その映画が私を変えてくれるきっかけになったのか、ちょうどそういうタイミングにたまたま見ただけだったのか、分からないけれど。

リミットオブスリーピングビューティー。
私にとっても、その11月がリミットだったのかもしれない。
このままじゃダメだとずっと心では思っていたけれど、どうすればいいのか分からなかったし、分かっていても、無理だと思い込んでいた。

それは、「今を生きる」ことだった。
11月までの私は、ずっと過去に囚われて、過去を生きていたように思う。
過去の栄光を懐かしんで、過去を恨んで、今を生きていなかった。

今を幸せにするためには、まず、今を受け入れなければいけない。
そして、なくしたものは、過去に戻って取り返すのではなくて、新しい形で未来に作ればいい。
今まで分かってはいても、どうしても動く気になれなかったのに、なんだかそんな風に自然に心が動いた。
すると、どこからともなくいい話も舞い込んできて、私の運命がまたぐらっと動き始めた。

不思議なものだなと思う。
あれだけ変わりたい変わりたいと言っていても変われなかったのに、
準備が整ったのを神様が見ていたかのように、自分が動くことなく運命が動いてくれたんだ。
私はまた、流れるままにそちらへ足を踏み出した。
動き出すとどんどん前向きな気持ちが戻ってきた。
いつの間にか、仕事も少しずつ自信をつけてきていることに気づいた。

音楽をもう一度始めなきゃと思った。
私は、今の私を幸せにしてあげなきゃと思った。
そうでないと、音信不通になった彼を、この先もずっと許せない気がした。

年末に、残っているメンバーに声をかけて、もう一度バンドをやりたいと告げたら、快く受け入れてくれた。

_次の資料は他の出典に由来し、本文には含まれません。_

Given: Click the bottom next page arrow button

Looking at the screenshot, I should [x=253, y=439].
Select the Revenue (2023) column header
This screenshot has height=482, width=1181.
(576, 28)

親友と恋人には、この一年、グダグダだった私の愚痴を聞いてくれて、それでも変わらず側にいてくれて、励まし続けてくれて、本当にありがとうとお礼を言った。
言いながら泣いてしまった。
こんなに人に感謝したのは生まれて初めてかもしれない。
私だったら見放していたかもしれない。事実、私はこんな私を見放していた。なのに、私の大切な人は、私を見放さなかった。
私が戻ってくるのを信じて、待っていてくれた。それが何より嬉しかった。
人に信じてもらえることが、こんなに嬉しいんだということを初めて知った。

母にはまだお礼を言えていない。
どれだけ心配をかけたか、計り知れない。
でも、多分、いつも一番私の味方をしてくれるのは母だから、私も、今度はその優しさと愛を、私の大切な人に与えていこうと思った。それが、母への恩返しだろうと思った。

大変だった2017年だけど、大切なことを学んだ年だった。
自分の中で、何か大きなものが変わった気がする。

私に気づかせてくれた、失ったすべてのものに感謝している。
2017年を振り返って、あの年が人生の転機だったと言える日が来るように、これからも頑張ろうと思う。